Kolaj #21 delivers a look at the wonderful world of contemporary collage: the people who make it and the people who love it.
INSIDE THIS ISSUE
“I went to a collage night at The Women’s Centre for Creative Work (Los Angeles), hanging out and cutting up paper seemed like fun. I didn’t think too much about it. They had a ton of magazines to work with and in couple of hours I ended up with five collages. They were like nothing that I’d ever done before. The process was fast, intuitive, and raw. It blew my mind. It was definitely a turning point. Collaging was playful and liberating.” –Yasmine Diaz
On the Cover: My Messy Desk by Shawn Miller. For the first time in the magazine’s history, the cover does not feature an actual collage. My Messy Desk is a photograph of Shawn Miller’s workspace. Micaela Marini Higgs profiles this collagist who goes by the moniker, WasteOfPaste.
In the issue’s editorial, The Golden Age of Collage, Ric Kasini Kadour reflects on collage’s best years.

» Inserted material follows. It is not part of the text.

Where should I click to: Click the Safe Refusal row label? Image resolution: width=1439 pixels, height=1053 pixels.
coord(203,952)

We report on an important exhibition of Max Ernst works at Museum of Modern Art in New York City; how the fires in Santa Rosa, California claimed an artist’s collage works; a collaboration project designed to “encourage generosity,” and two new titles by the ever prolific Musta Fior.
Sofia Misenheimer reports on how Kenyan collagist Jacque Njeri elevates African identity to celestial heights.

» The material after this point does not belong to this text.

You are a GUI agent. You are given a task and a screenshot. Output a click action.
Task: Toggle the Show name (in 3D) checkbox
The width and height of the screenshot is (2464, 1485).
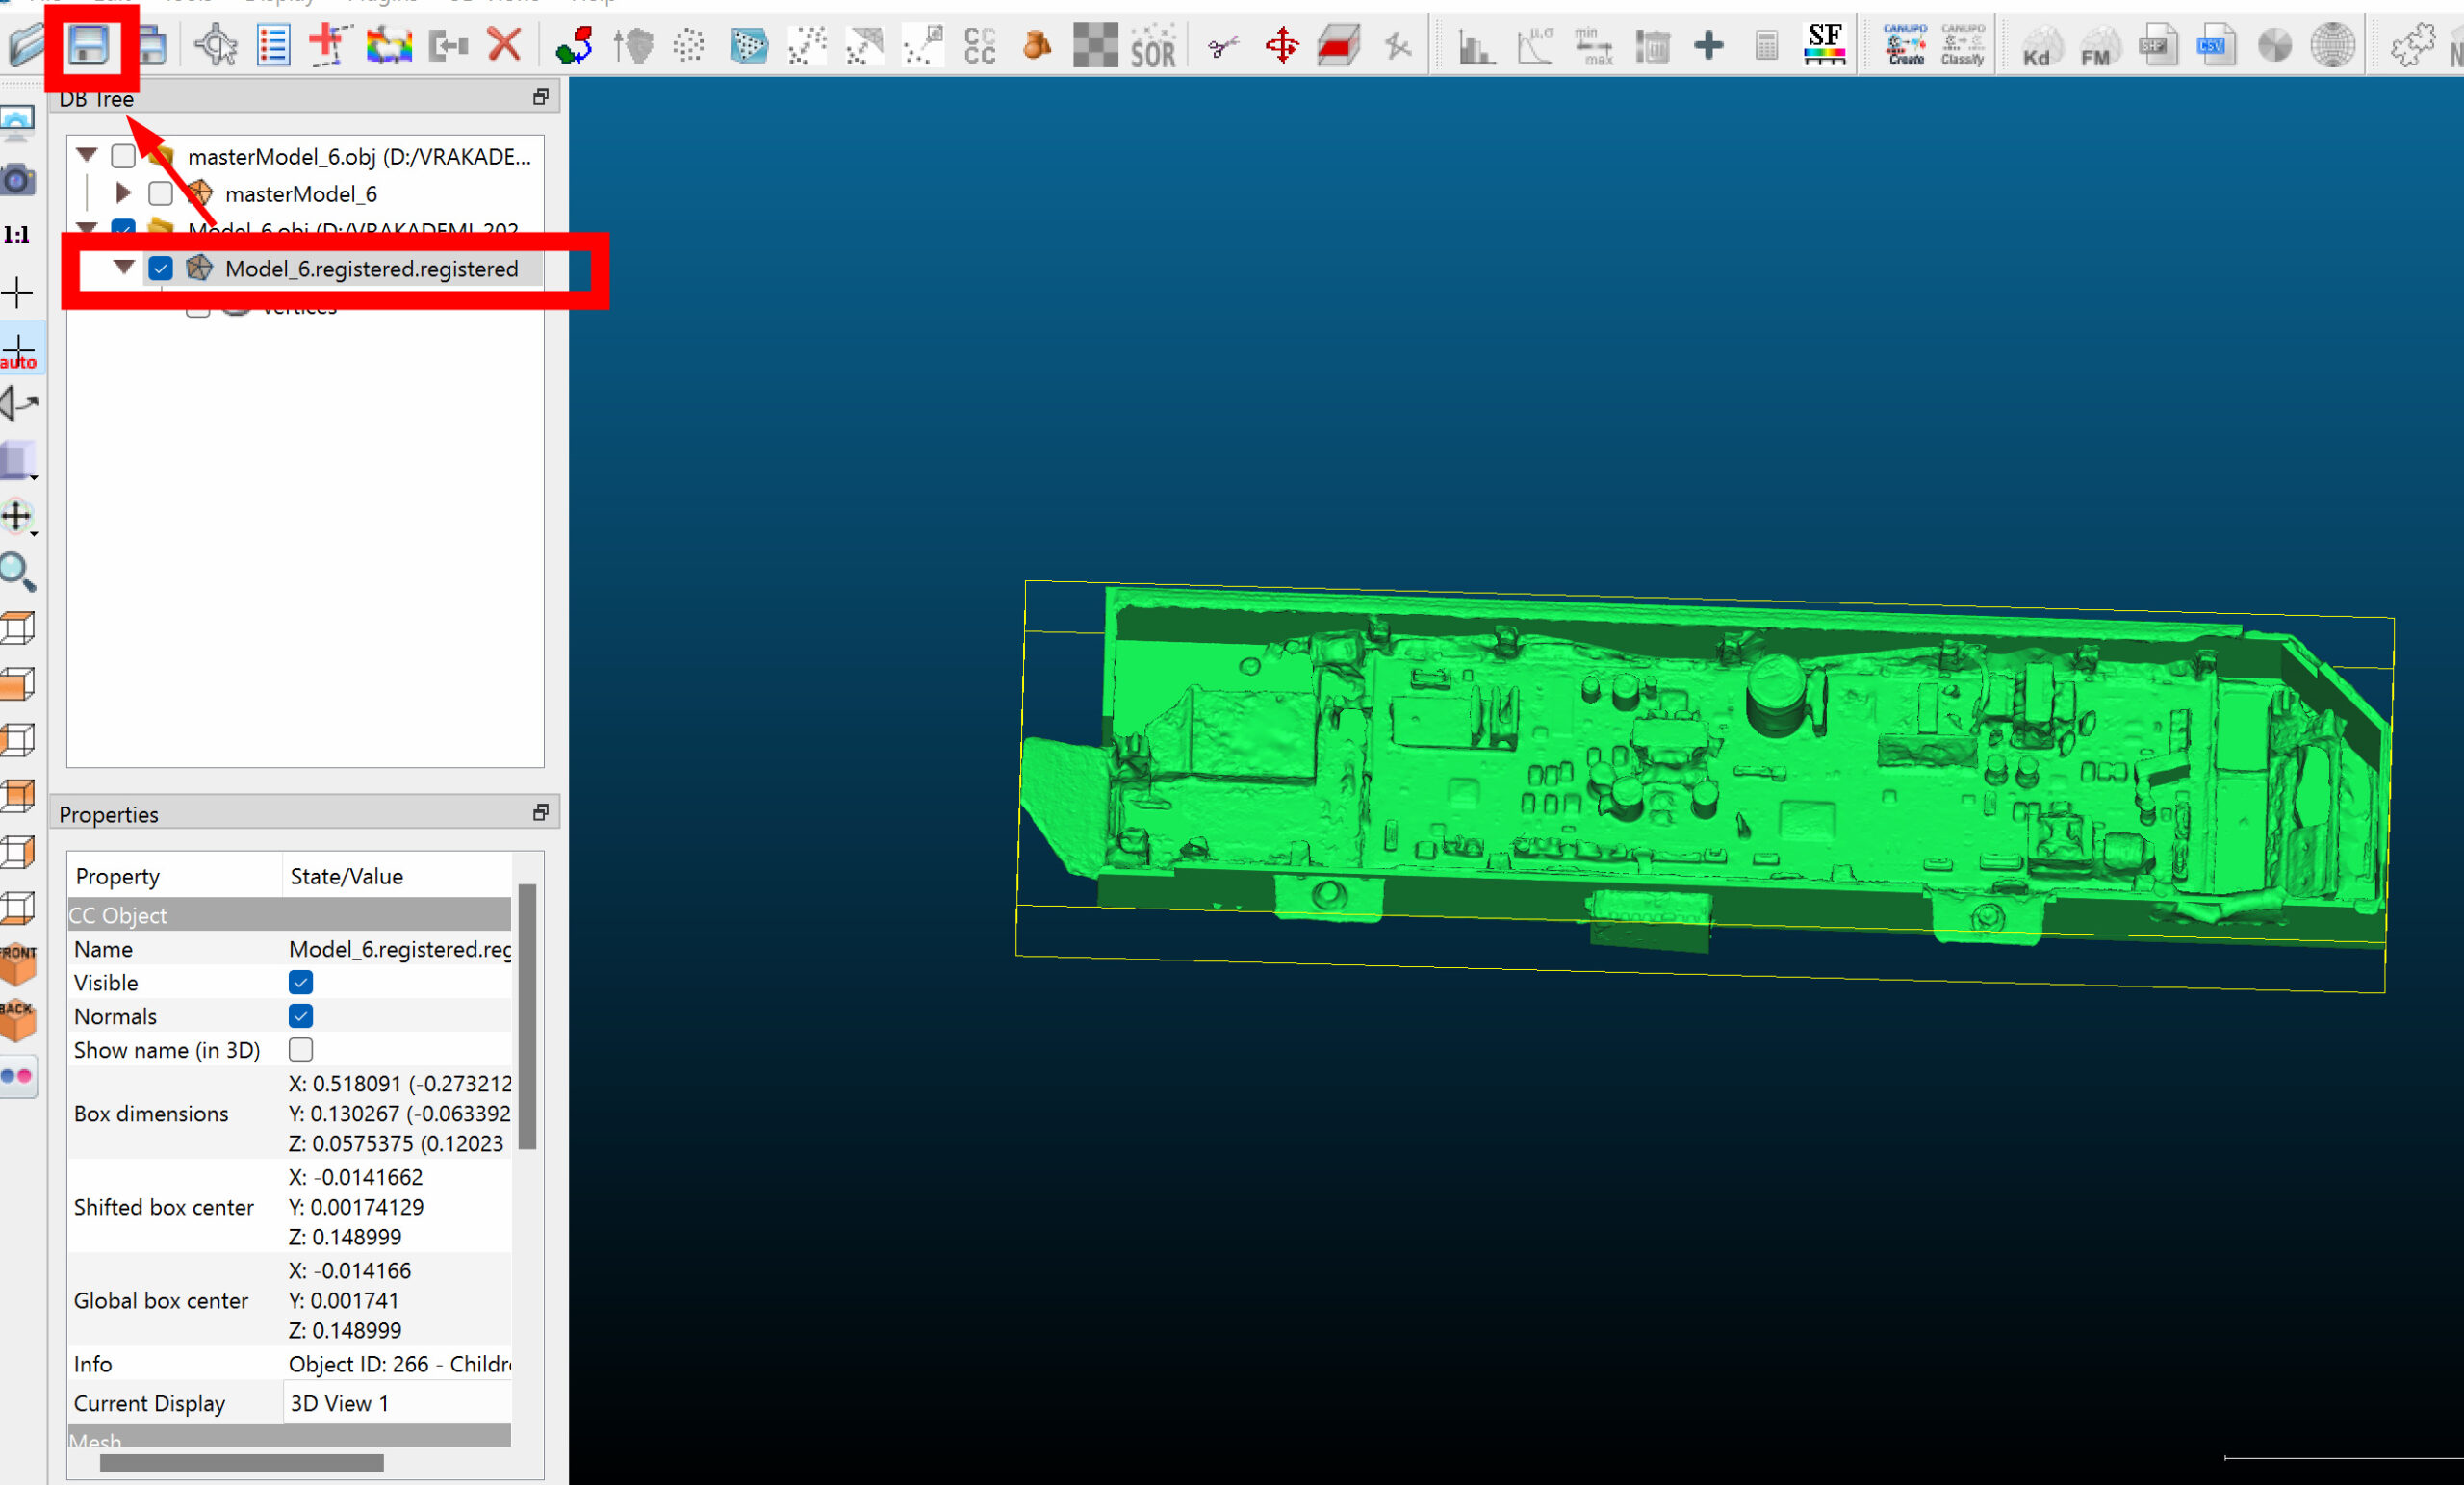300,1049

“In Maasai culture, beadwork produced by women articulates identity and societal position…The astronaut’s decorative collar indicates she is a woman of status—the prominence of red beads signifies her bravery, while the blue strands connect her to the sky. The colourful adornment contrasts with the monochrome lunar landscape, reinforcing its significance and the self-assured nature of the wearer,” writes Misenheimer.
In “Unintended Archeology of (un)Place”, Etty Yaniv reports on four artists making collage in the former Soviet republic of Georgia.
In Collage Taxonomy, we review the German collage zine Anleitung zur Ersten Hilfe bei Unfällen by Stefan Heuer & Susanna Lakner and define “Collage Play”.
Aryana Ghazi-Hessami writes about Yemeni-American artist Yasmine Diaz, who used collage to tell her story of escaping the fate of a forced arranged marriage and a life of oppressive misogyny and limited freedom.
“Collage has become Diaz’s cathartic way of taking specific fragmented memories, deconstructing them and then piecing it together to express universal essential elements of teenage angst and rebellion,” writes Ghazi-Hessami.
Elisabeth Wild is a 95-year-old artist from Vienna who is making collage from the Guatemalan jungle. “Wild’s collages emanate a sense of vibrant interior spaces charged with unsettling dualities—movement and stasis, off balance and equilibrium, contemporary and timeless,” writes Etty Yaniv.
Artist Portfolios in Kolaj #21
Kolaj Magazine features portfolios of contemporary artists in each issue alongside critical commentary as a means of developing a deeper understanding of collage as both a medium and a genre. Artists featured in the current issue:
Axelle Kieffer
Savannah, Georgia, USA
“Making traditional handmade collages is to me close to modern science, close to genetic manipulation in a laboratory.”
Burry Buermans
Loubagueira, Portugal
“Buermans’ collage demonstrate a sensitivity to source material….his source materials don’t ‘go to waste but are recycled in an artistic way.'”
Elise Margolis
New York, New York, USA
“Using bold gestural strokes or creating an oasis of colour to immerse myself in is a way that I express my thoughts.”
John Washington
Manchester, United Kingdom
“I enjoy finding metaphors and new connections from seemingly disparate images and my collages are imbued with personal meaning.”
Katinka Hanselman
Voerendaal, The Netherlands
“Her collages often depict strange and absurd illustrations because a collage doesn’t have to resemble reality.”
And as always, a Kolaj Artist Directory & Collage Books.